Development of rigidity-controlled terpolymer donors for high-performance and mechanically robust organic solar cells

Abstract

Organic solar cells (OSCs) are potential power sources for wearable electronic devices. However, the mechanical stretchability of active materials is not yet sufficient; one of the main reasons is the high rigidity of polymer donors (P(D)s) and the resultant excessive crystalline structures, which makes the active layer mechanically-fragile. In this study, we develop a series of PM6-based terpolymers (PM6-BX; X = 10-30, X indicates the mole percentage of the third component) in which a bulky electro-active third component, 7,8-bis(5-hexylthiophen-2-yl)-11H-benzo[4,5] imidazo[2,1-a]isoindol-11-one (BID), is introduced to reduce the tightness of their molecular packing.
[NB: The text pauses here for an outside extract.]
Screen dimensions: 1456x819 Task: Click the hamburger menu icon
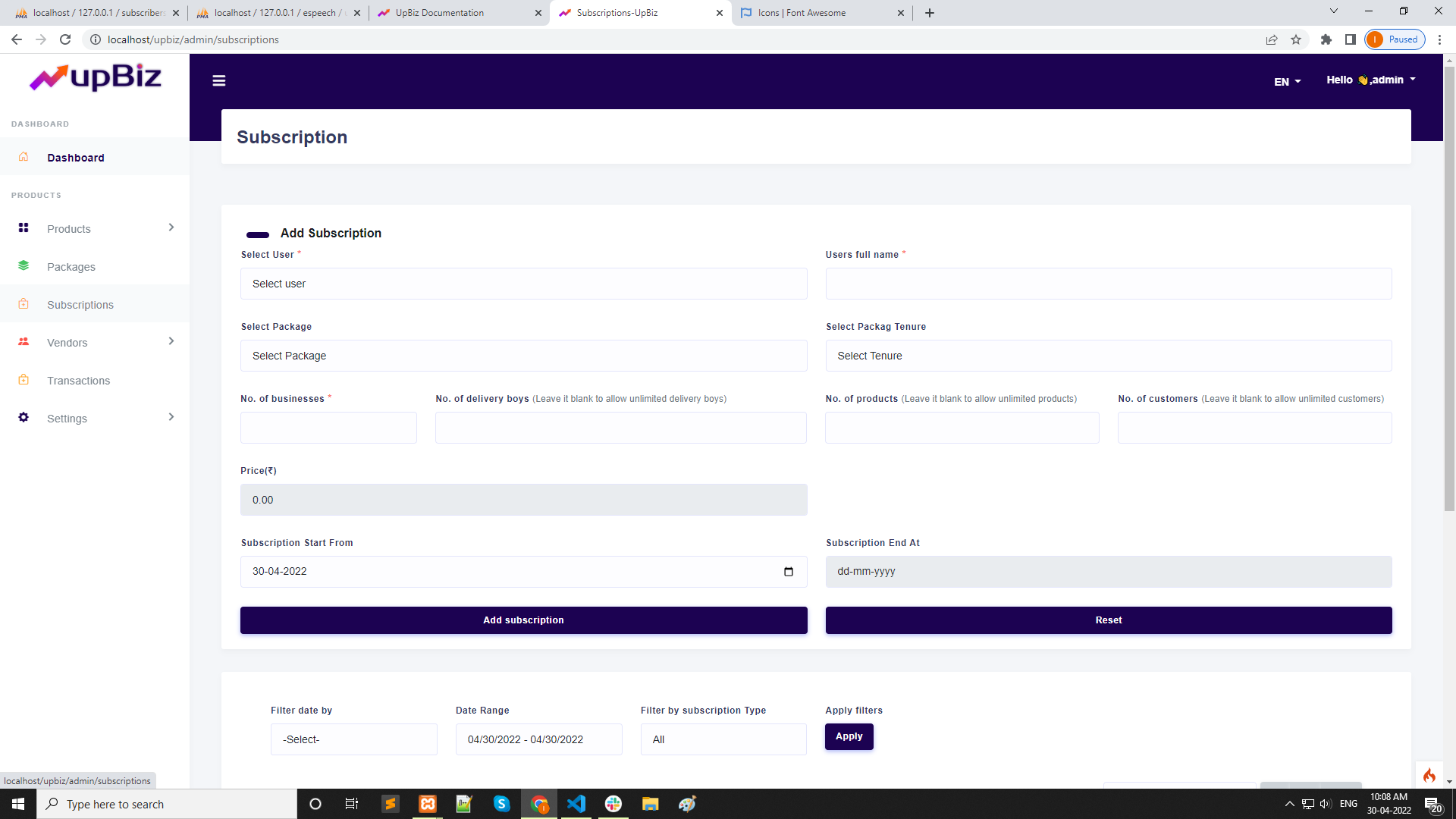point(219,80)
As a result, the neat P-D film with 10 mol% BID (PM6-B10) exhibits significantly improved mechanical ductility (i.e., average crack onset strain (COSavg) of 23.8%) compared to that of the neat PM6 film (COSavg = 14.9%) without a BID unit. In addition, in terms of a blend film, the well-intermixed domains of PM6-B10 and a small molecule acceptor afford OSCs with a high power conversion efficiency (PCE) of 17.2% and mechanical stretchability (COSavg = 11.4%), outperforming the PM6 counterpart (PCE = 15.8%, COSavg = 2.0%). This study suggests important guidelines for the design of efficient P(D)s for high-performance, stretchable OSCs.